The major inclusion and exclusion criteria for the BIP study, as well as the ethical guidelines, were previously reported.11 Mortality data were obtained by matching the patients' identification numbers with their life status in the Israel Population Registry. Death certificates and diagnosis at hospital discharge were coded using the system described in the International Classification of Diseases, ninth revision (ICD-9-CM), in which IHD is denoted by codes 410 to 414 and cerebrovascular accident (CVA) by codes 430 to 438.12 Detailed data on laboratory methods are given in a previous report.13

Definition of Diabetes Mellitus
The diagnosis of NIDDM was made on the basis of the reported history and medical records.
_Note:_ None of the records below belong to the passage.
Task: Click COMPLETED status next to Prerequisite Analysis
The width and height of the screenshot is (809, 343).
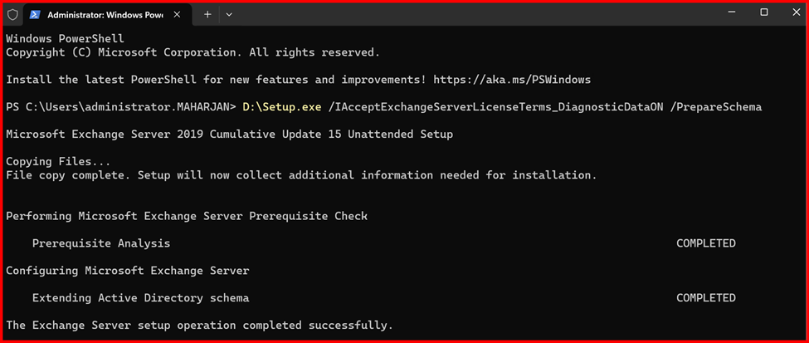Action: click(x=705, y=243)
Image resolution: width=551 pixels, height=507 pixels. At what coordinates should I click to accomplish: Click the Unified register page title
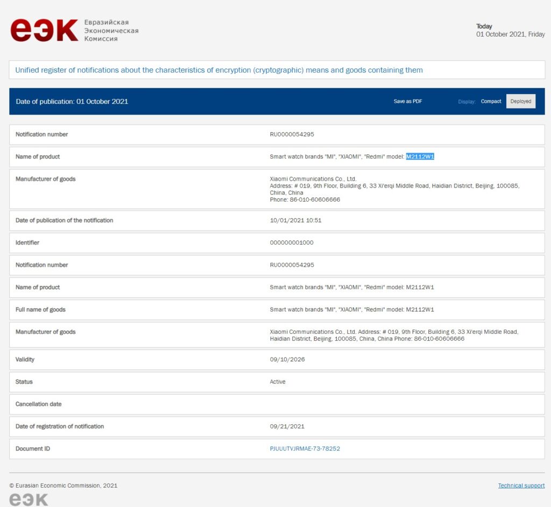coord(218,70)
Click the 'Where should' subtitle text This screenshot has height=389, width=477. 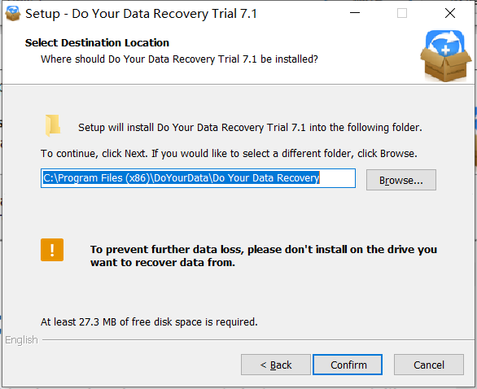pos(179,59)
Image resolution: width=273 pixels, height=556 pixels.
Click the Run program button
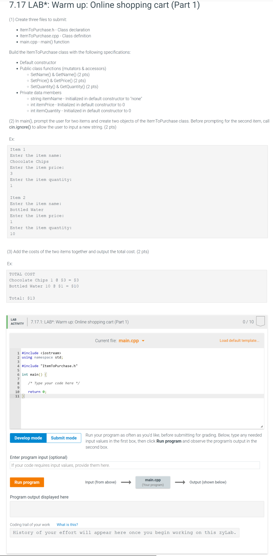coord(27,482)
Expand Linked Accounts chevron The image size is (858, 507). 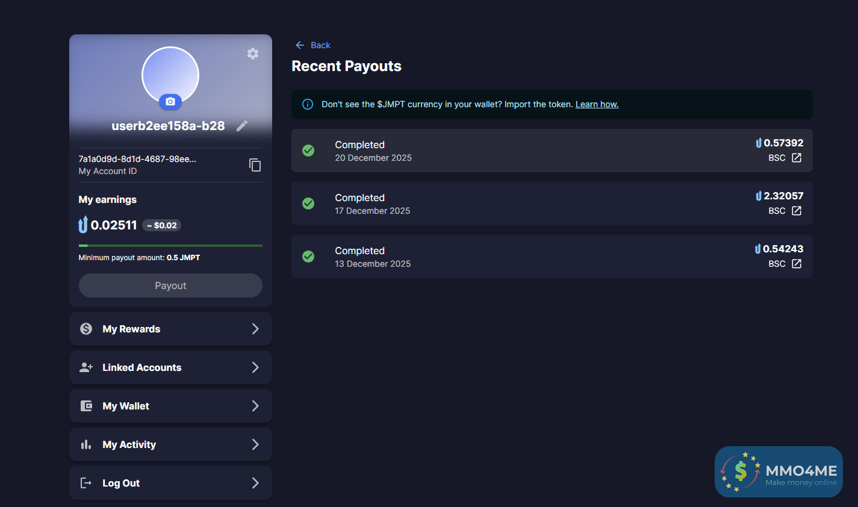(255, 367)
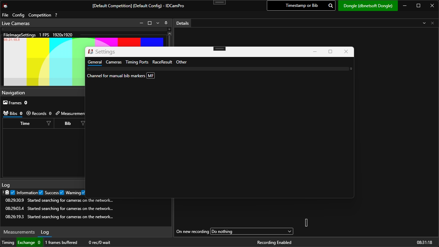The image size is (439, 247).
Task: Open the On new recording dropdown
Action: [251, 232]
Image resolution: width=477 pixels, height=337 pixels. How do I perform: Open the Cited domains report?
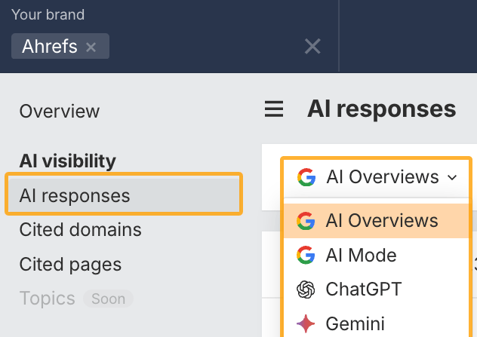[x=80, y=230]
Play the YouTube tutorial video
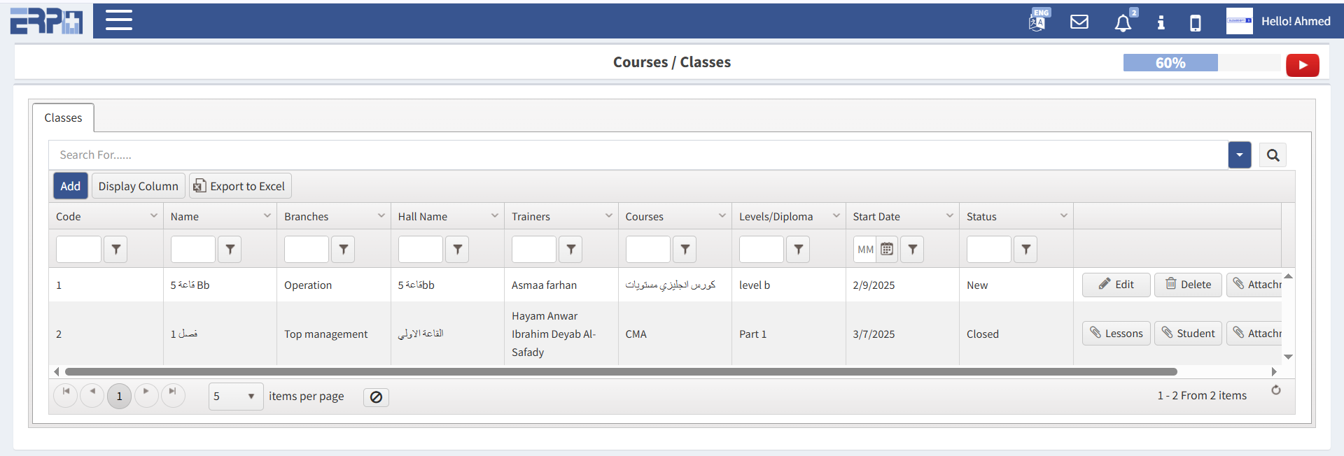 tap(1302, 65)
Fasting blood glucose values were determined in the central laboratory for this study by the GOD-PAPP method, using a BM/Hitachi 717/911 analyzer.13 To evaluate conformity between a reported history of diabetes and the measured fasting blood glucose level, we examined the following: (1) The number of patients with no previous history of diabetes, who were hyperglycemic (presenting fasting blood glucose level of >=140 mg/dL). This query was based on World Health Organization14 and National Diabetes Data Group1 statements that fasting blood glucose level >8 mmol/L or >140 mg/dL (7.77 mmol/L), respectively, may be used as diagnostic criteria for diabetes mellitus in nonpregnant adults. Of the 9035 nondiabetics, we identified 428 (4.7%) of these hyperglycemic patients. (2) The number of patients with a previous history of diabetes who were not receiving any antihyperglycemic drugs but presented with a fasting blood glucose level of 5.5 mmol/L (<=99 mg/dL). Of 2482 diabetics, 133 (5.4%) had an unconfirmed diagnosis of diabetes.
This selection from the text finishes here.